>>>>>
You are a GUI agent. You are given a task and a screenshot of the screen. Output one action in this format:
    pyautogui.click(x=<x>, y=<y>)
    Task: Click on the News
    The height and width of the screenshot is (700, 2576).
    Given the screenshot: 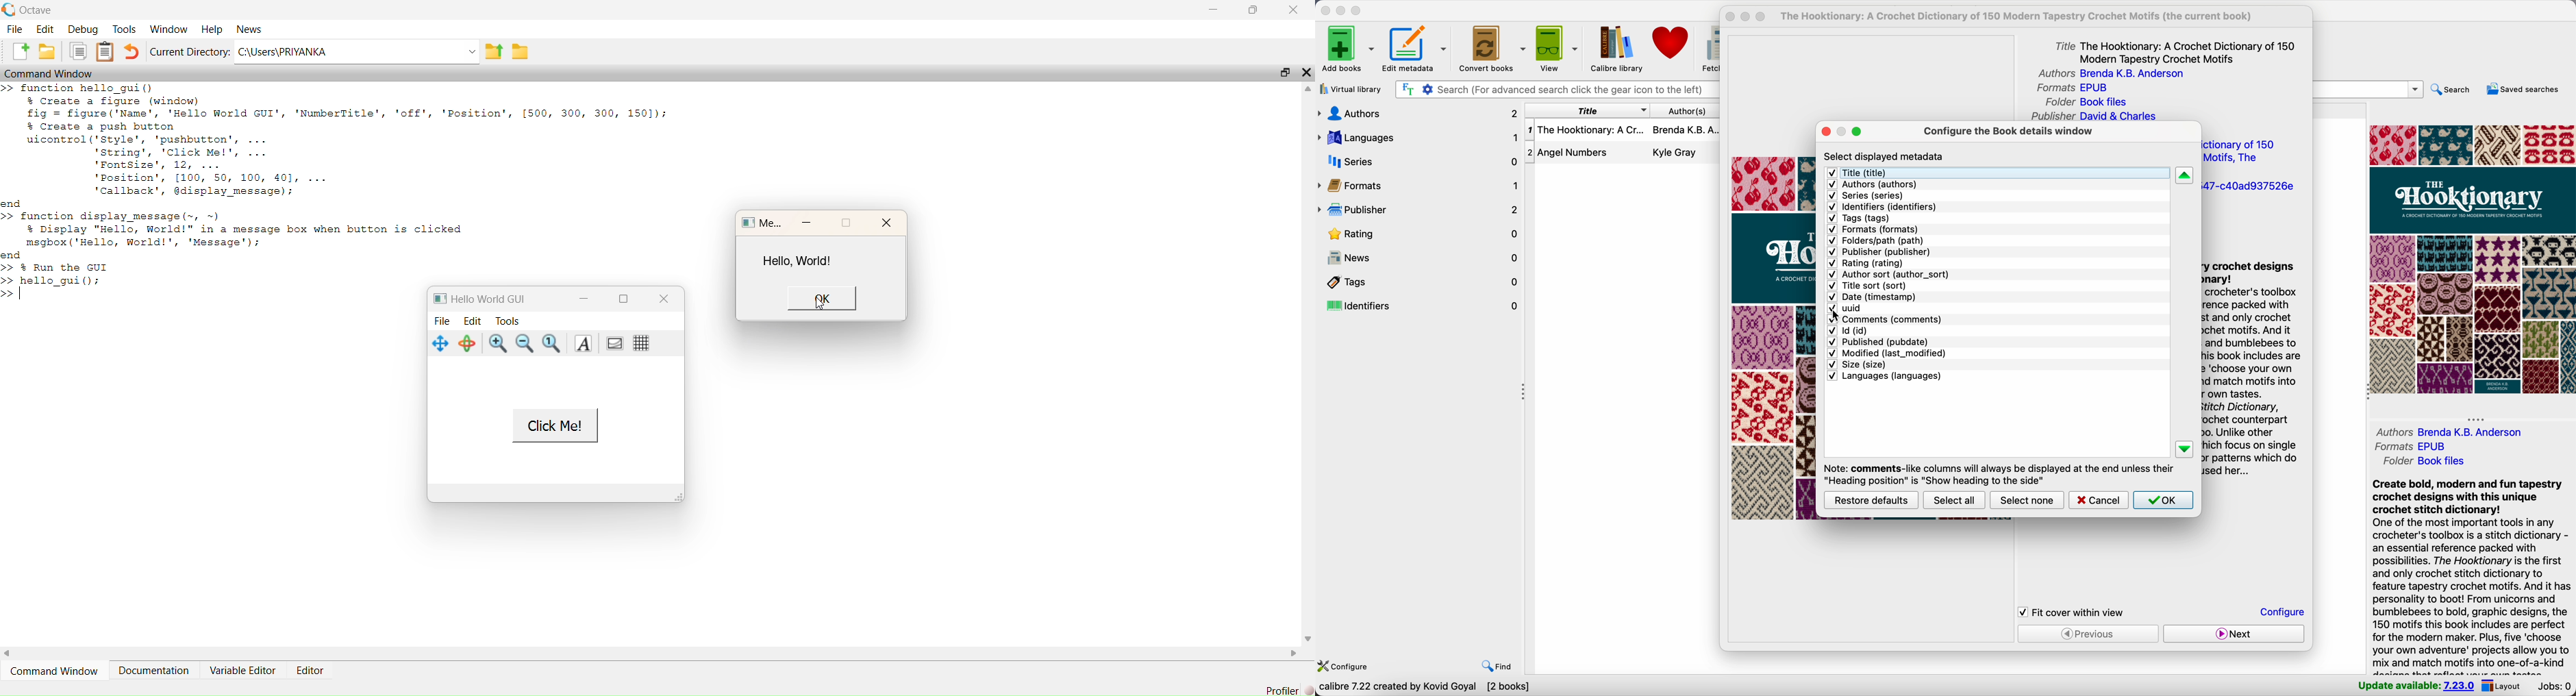 What is the action you would take?
    pyautogui.click(x=249, y=28)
<<<<<
Turn the records, from their first line through the line that contains "The height and", both included, into a numbered list and leave out any blank lines.

Solution below:
1. You are a GUI agent. You are given a task and a screenshot of the screen. Output one action in this format:
2.     pyautogui.click(x=<x>, y=<y>)
3.     Task: Click on the News
4.     The height and width of the screenshot is (700, 2576).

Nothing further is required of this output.